The highlights of his PhD work included: • Development and characterization of double layer hydrophone probes using dissimilar
thickness of PVDF film, which demonstrated simultaneous enhancement of bandwidth and sensitivity.
• Development of a new calibration method using planar scanning technique to calibrate the hydrophone probe below 1 MHz in order to address the issue of non-existence of calibration standard.

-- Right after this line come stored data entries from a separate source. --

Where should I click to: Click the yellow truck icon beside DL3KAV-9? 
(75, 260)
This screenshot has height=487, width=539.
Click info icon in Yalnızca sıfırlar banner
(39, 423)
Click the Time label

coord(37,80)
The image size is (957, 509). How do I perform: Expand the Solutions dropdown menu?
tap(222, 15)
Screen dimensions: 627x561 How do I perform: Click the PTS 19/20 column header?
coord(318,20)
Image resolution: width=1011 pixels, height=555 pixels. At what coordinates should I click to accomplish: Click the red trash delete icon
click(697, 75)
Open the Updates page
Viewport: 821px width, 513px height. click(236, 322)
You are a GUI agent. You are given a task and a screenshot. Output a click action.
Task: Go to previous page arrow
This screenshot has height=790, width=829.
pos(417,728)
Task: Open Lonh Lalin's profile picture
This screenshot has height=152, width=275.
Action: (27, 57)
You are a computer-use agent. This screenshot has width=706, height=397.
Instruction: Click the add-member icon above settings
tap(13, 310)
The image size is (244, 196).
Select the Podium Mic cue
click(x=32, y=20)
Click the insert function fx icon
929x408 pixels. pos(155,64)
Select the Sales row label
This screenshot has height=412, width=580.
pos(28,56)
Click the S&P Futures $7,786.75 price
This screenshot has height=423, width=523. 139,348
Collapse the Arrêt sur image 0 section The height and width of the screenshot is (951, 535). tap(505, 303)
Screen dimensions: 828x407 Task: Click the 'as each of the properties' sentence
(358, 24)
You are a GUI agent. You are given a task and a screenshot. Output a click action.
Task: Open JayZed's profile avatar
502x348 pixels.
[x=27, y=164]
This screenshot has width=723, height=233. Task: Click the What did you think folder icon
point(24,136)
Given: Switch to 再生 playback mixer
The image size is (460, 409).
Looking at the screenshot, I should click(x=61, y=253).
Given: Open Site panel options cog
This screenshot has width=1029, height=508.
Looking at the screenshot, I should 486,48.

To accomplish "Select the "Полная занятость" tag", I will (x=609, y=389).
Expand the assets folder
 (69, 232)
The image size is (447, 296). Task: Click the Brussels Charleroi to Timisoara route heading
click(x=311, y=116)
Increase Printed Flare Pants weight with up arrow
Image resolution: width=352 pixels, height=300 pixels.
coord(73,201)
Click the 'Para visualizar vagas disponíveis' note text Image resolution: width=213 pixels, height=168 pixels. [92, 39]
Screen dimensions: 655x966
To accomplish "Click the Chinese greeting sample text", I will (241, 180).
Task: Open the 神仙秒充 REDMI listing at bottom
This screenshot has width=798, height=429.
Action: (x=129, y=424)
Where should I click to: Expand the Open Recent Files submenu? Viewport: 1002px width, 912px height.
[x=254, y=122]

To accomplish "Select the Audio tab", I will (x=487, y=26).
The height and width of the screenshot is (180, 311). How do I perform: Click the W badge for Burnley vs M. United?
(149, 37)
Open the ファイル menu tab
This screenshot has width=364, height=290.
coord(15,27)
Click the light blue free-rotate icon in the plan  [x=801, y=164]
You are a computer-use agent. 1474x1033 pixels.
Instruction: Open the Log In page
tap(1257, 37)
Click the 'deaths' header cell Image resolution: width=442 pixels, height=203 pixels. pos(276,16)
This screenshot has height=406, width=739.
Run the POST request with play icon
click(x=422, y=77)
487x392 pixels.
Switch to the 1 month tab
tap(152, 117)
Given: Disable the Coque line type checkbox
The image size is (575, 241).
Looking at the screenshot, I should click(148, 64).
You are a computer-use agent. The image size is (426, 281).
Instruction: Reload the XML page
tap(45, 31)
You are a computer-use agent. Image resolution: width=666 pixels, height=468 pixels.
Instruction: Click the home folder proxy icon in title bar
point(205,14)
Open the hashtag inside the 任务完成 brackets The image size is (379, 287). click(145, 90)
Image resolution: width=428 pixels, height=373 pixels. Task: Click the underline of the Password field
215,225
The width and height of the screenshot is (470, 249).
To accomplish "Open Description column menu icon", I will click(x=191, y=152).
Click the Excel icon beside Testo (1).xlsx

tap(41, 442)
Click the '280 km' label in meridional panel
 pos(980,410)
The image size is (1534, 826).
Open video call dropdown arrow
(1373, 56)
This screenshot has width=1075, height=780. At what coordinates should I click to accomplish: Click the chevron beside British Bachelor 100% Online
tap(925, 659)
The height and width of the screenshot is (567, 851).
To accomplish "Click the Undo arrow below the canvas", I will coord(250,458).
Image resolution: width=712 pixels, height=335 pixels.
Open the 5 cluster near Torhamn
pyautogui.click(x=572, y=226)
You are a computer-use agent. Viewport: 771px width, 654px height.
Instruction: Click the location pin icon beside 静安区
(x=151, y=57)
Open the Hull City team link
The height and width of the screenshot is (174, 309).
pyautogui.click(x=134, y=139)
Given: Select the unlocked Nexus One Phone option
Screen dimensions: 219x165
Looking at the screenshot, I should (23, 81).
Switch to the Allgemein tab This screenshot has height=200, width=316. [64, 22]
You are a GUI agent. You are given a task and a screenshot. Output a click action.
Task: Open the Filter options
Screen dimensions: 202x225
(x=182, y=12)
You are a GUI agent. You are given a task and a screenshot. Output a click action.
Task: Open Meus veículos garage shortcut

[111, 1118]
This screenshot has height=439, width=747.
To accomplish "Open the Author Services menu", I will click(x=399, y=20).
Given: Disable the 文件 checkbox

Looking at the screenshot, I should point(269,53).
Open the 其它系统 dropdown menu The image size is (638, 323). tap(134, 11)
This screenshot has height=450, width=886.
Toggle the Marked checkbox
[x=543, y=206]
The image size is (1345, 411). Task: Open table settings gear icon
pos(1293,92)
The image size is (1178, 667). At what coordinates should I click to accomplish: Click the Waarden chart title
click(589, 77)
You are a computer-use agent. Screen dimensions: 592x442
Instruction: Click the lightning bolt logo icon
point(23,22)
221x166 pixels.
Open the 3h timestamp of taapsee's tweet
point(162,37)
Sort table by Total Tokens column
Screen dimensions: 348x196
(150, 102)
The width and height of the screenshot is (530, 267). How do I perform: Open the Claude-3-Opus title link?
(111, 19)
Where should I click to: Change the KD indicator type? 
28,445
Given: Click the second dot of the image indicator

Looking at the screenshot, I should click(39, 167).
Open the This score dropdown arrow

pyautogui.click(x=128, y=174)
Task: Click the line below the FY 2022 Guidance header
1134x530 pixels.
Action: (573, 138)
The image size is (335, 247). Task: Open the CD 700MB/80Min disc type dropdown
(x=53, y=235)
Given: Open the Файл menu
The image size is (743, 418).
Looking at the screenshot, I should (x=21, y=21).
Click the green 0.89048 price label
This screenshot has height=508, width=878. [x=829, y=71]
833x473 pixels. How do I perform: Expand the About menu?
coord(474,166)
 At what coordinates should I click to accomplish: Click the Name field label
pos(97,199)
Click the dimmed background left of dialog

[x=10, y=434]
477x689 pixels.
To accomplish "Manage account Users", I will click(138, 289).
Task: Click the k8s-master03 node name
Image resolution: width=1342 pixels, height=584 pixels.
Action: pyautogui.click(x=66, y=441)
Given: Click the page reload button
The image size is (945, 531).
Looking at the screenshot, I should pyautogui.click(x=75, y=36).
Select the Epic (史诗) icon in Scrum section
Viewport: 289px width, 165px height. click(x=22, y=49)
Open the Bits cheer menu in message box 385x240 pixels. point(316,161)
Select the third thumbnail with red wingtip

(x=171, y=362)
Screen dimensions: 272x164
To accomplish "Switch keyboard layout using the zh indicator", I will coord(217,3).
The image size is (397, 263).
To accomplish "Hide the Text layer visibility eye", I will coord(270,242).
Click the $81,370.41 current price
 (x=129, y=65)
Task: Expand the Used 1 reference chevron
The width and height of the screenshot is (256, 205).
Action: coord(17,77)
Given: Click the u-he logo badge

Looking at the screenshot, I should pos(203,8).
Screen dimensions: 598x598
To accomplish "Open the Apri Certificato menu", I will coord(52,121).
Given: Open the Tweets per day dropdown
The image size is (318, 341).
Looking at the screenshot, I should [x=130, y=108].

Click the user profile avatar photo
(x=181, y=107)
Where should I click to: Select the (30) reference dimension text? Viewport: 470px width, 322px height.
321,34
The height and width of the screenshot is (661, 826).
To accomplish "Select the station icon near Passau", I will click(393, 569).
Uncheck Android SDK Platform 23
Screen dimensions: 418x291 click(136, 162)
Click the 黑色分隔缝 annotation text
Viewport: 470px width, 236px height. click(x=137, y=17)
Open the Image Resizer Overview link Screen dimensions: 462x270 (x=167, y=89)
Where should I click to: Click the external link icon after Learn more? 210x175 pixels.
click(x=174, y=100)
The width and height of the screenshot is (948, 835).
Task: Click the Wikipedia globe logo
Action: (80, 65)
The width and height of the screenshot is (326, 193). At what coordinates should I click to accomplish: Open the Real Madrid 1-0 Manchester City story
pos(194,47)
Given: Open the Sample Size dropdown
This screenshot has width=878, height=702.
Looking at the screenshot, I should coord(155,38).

• Development of single element, single layer transducer and multilayer Barker coded polymer transducers and characterization in pulse echo mode, which exhibited widest bandwidth and increased pulse echo sensitivity.
• Design, development and characterization of ultra-wideband single layer array transducer and multilayer Barker coded polymer array transducers for medical ultrasound imaging applications, which are capable of operating at all clinically relevant frequencies using single scanhead and suitable for tissue and contrast specific harmonics imaging.
His published work relating to this thesis has been cited under bibliography.